# CRS Breeding/Fish Compatibility Question?



## ZooTycoonMaster (Apr 23, 2008)

1. Is it hard to get CRS to breed? I have a 10 gallon tank, Flourite, 40 watts CFL, 6.8 pH, 75-85 ppm hardness (someone convert this to dH and kH pls), 0 nitrite/ammonia/chlorine, 20 ppm nitrate. Is the nitrate causing the CRS to not breed (I already bought 10)?
2. Will 3 Endler's Livebearers and 1 Clown Killifish harrass any adult shrimp and eat any baby shrimp?


----------



## goalcreas (Nov 20, 2006)

Most any fish will eat baby shrimp.
The set up that has been consistent among CRS breeders that I know is pure RO water and ADA Aqua Soil Amazonian 1 not 2


----------



## Jookie (Sep 30, 2003)

If you can keep them alive, then they should eventually start breeding. I'm not sure if the ppm is hard or not, but I do know that they seem to do better in soft water. I kept mine in a small eclipse with florite in the bottom. I moved them to a 6 gal. nanocube with AS and they started breeding much better. Keep in mind they take much longer to reproduce and produce fewer shrimplets when compared to cherries. I had my CRS for 4 months before I noticed eggs. 

Everything will eat baby shrimp. The only exception would be an otto.


----------



## modster (Jun 16, 2007)

Your numbers look good except nitrate might be a bit high. I use eco complete with RO water and my shrimps are breeding. I could be wrong, but I think the only reason you care about KH is because it relates to your pH. As mentioned before, your fish will eat the babies. Also, you need a prefilter so your shrimps don't get suck into the filter.


----------



## goalcreas (Nov 20, 2006)

Or use sponge filters


----------



## ZooTycoonMaster (Apr 23, 2008)

I do have a sponge over my HOB filter intake.
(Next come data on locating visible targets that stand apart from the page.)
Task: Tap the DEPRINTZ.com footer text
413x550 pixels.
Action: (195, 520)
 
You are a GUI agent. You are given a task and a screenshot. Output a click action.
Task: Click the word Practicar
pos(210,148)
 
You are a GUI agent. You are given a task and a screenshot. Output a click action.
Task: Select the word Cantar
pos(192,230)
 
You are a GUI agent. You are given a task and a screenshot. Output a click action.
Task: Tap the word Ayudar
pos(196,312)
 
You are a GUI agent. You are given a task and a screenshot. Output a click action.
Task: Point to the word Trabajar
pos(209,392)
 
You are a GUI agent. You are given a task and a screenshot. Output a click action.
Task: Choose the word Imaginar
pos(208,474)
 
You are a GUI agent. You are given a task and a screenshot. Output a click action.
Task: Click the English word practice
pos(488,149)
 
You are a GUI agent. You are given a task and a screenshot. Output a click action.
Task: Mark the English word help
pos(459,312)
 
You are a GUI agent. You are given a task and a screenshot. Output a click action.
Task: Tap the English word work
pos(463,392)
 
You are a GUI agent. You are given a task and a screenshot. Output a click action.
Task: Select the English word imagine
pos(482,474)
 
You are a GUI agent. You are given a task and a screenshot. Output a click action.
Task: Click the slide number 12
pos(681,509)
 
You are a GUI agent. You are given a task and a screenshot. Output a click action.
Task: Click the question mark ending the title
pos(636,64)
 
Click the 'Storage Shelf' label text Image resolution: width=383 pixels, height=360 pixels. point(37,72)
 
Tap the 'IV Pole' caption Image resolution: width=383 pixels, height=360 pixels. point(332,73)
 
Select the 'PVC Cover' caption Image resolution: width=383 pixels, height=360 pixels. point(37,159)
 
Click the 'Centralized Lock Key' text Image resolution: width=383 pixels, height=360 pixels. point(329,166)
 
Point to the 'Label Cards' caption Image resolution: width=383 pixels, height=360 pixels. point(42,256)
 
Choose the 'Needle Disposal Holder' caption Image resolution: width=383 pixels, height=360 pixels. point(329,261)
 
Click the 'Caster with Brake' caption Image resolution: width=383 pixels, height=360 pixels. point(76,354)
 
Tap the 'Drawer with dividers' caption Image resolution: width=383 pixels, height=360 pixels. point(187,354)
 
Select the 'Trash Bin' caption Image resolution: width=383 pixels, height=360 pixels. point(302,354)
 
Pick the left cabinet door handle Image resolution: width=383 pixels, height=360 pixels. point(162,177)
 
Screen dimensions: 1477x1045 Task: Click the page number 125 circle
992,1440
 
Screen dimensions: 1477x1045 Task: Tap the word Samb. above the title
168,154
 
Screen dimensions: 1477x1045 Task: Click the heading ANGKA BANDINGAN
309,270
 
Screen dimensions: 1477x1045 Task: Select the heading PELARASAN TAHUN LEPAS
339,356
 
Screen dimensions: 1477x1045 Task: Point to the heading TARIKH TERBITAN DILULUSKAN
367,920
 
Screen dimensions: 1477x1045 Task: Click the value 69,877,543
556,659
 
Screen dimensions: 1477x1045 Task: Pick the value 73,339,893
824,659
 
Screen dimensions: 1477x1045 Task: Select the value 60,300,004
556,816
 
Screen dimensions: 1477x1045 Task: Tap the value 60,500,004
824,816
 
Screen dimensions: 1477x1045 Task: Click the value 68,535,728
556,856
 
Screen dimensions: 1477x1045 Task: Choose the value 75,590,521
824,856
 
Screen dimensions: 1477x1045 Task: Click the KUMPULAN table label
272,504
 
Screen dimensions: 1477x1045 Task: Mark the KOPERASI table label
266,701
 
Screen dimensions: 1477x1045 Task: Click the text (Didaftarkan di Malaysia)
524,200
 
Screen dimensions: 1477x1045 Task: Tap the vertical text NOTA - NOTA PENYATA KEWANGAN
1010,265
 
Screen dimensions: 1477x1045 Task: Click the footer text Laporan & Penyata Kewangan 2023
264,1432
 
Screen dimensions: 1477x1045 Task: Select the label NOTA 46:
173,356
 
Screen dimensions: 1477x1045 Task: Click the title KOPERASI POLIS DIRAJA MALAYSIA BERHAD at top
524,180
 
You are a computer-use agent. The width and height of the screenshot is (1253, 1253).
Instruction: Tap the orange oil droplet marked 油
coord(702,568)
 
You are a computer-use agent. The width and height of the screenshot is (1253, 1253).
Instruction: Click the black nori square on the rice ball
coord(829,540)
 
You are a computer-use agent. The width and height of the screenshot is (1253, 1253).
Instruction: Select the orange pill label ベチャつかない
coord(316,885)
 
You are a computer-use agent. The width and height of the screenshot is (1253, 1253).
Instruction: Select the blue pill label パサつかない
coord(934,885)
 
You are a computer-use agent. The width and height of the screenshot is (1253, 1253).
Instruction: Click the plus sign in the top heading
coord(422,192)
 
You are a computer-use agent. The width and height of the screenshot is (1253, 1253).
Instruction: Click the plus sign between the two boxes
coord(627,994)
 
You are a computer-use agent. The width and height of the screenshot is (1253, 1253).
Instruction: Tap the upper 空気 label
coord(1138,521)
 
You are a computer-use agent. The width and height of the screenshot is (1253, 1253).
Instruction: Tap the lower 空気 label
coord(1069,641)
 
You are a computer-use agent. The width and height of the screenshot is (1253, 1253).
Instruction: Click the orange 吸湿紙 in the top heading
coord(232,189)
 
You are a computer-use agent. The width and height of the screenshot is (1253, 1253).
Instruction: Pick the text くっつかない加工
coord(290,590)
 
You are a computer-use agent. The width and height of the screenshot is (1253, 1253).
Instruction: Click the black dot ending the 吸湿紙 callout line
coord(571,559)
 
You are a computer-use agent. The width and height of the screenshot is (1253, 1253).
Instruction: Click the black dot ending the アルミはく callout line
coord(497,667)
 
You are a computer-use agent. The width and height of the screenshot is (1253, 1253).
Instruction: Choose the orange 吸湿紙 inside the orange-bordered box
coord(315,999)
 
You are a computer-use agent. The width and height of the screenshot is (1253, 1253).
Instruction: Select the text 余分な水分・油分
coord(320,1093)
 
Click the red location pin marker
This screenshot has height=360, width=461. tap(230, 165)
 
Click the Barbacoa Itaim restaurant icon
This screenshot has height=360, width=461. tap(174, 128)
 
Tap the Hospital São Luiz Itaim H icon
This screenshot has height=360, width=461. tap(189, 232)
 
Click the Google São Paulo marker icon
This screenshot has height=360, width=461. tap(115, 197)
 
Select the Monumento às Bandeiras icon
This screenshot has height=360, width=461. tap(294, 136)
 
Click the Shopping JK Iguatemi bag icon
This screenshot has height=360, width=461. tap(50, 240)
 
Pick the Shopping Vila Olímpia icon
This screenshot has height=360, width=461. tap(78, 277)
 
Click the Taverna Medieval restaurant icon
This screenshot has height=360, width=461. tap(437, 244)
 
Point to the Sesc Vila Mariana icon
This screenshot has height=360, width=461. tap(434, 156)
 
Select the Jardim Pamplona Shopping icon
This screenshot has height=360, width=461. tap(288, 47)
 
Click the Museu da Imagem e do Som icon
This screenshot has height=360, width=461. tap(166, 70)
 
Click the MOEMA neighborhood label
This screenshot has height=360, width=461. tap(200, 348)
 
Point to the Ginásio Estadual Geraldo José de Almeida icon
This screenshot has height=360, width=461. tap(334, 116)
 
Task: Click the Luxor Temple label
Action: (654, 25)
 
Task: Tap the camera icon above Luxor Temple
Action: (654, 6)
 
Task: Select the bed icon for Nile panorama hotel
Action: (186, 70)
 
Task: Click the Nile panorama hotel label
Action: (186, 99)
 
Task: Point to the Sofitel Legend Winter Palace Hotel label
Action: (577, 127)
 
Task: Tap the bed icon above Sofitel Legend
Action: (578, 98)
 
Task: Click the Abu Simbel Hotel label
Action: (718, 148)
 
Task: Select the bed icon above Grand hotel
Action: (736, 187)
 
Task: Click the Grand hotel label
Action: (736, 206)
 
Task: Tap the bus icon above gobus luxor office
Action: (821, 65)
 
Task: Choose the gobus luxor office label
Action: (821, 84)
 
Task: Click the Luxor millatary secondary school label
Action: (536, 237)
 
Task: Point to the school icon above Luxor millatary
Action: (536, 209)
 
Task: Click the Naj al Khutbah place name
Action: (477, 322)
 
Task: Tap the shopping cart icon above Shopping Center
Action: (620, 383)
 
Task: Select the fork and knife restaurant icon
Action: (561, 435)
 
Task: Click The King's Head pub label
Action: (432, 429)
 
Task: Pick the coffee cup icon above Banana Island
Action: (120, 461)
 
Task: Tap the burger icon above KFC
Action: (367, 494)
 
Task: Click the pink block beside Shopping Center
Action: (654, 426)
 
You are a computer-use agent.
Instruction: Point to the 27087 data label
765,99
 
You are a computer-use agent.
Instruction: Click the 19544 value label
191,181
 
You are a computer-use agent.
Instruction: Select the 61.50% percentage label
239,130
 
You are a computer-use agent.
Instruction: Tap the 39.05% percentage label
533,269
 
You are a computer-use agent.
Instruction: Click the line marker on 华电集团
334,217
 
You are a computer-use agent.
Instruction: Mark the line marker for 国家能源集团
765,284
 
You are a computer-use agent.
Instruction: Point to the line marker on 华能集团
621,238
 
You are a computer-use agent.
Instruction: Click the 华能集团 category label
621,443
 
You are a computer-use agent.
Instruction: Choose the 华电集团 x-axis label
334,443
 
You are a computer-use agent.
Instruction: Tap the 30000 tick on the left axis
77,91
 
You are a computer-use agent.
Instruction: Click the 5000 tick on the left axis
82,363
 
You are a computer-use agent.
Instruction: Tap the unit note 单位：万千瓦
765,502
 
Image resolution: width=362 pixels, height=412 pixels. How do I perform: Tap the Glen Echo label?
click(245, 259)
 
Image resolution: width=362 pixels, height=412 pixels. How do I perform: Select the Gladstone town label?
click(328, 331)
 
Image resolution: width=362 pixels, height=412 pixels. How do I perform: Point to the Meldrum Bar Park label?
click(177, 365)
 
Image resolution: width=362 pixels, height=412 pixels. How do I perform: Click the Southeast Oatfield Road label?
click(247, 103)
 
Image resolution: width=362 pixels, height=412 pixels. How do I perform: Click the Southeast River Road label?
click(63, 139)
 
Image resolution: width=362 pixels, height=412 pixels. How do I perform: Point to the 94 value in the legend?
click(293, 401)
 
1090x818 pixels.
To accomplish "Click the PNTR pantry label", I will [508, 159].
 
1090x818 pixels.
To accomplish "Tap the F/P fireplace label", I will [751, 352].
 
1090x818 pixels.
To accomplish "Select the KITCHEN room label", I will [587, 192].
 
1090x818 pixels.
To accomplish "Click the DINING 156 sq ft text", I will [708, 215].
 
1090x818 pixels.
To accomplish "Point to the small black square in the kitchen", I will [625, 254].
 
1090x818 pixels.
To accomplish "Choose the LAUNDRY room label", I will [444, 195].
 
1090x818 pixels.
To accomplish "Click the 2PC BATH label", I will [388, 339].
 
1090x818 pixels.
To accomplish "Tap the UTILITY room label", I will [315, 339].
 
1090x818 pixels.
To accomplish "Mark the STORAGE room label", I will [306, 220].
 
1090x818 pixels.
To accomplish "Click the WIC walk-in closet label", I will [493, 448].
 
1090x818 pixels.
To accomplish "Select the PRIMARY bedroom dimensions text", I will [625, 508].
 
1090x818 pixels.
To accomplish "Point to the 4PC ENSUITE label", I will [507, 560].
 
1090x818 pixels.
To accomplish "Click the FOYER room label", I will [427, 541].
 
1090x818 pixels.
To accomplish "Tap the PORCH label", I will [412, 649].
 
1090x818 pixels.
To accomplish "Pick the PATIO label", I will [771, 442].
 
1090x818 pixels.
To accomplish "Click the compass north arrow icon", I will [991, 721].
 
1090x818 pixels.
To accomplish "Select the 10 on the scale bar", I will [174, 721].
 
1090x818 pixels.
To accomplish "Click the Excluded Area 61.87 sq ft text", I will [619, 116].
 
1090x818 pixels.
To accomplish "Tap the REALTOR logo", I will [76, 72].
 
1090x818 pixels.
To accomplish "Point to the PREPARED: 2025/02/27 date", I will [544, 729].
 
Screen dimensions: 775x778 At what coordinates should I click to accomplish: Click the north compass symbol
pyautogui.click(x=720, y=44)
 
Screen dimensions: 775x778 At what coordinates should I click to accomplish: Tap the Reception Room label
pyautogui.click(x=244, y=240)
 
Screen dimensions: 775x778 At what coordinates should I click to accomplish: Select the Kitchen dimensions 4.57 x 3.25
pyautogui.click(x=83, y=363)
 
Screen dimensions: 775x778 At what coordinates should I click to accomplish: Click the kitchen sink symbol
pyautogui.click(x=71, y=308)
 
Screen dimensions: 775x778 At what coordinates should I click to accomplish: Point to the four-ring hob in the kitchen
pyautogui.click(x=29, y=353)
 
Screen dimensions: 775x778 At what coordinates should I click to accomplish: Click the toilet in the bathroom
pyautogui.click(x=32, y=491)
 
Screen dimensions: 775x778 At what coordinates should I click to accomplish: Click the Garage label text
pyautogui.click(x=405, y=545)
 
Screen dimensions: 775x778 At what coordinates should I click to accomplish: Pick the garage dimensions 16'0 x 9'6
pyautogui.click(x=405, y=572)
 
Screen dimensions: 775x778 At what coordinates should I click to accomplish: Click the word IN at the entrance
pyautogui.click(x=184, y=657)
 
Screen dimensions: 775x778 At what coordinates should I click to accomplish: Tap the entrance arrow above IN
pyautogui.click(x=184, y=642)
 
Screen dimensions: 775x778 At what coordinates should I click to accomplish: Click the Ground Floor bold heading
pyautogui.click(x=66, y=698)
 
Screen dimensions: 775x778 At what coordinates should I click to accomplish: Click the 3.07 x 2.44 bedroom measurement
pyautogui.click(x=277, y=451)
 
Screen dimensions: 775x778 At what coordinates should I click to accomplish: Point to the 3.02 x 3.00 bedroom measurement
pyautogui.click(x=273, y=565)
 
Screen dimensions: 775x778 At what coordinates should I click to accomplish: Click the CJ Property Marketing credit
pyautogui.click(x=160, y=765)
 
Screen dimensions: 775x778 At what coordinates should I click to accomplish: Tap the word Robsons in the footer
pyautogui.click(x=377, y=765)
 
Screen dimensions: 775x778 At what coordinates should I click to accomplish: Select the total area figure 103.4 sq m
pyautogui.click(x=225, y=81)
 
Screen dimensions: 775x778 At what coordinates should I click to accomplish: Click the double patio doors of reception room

I do want to get rid of my fish, but the problem is that my brother is very attached to them, and he doesn't want me to get rid of them.


----------



## modster (Jun 16, 2007)

ZooTycoonMaster said:


> I do have a sponge over my HOB filter intake.
> 
> I do want to get rid of my fish, but the problem is that my brother is very attached to them, and he doesn't want me to get rid of them.


That's why people have multiple tanks.  Another 10g shrimp only will be nice.


----------



## Afyounie (Aug 10, 2007)

I've heard that threadfin rainbows leave shrimp alone. People say the throat is too small to eat them. Maybe you can get some threadfin rainbows if this is true.


----------



## ZooTycoonMaster (Apr 23, 2008)

I do have access to $4 Threadfin Rainbows, and I think they would look nice


----------



## ZooTycoonMaster (Apr 23, 2008)

How about Dwarf Chain Loaches? Would they eat baby shrimp? And how?


----------



## bsmith (Dec 13, 2006)

I f you really care about your shrimp and them breeding is your #1 priority then you should have no fish with them in the tank.


----------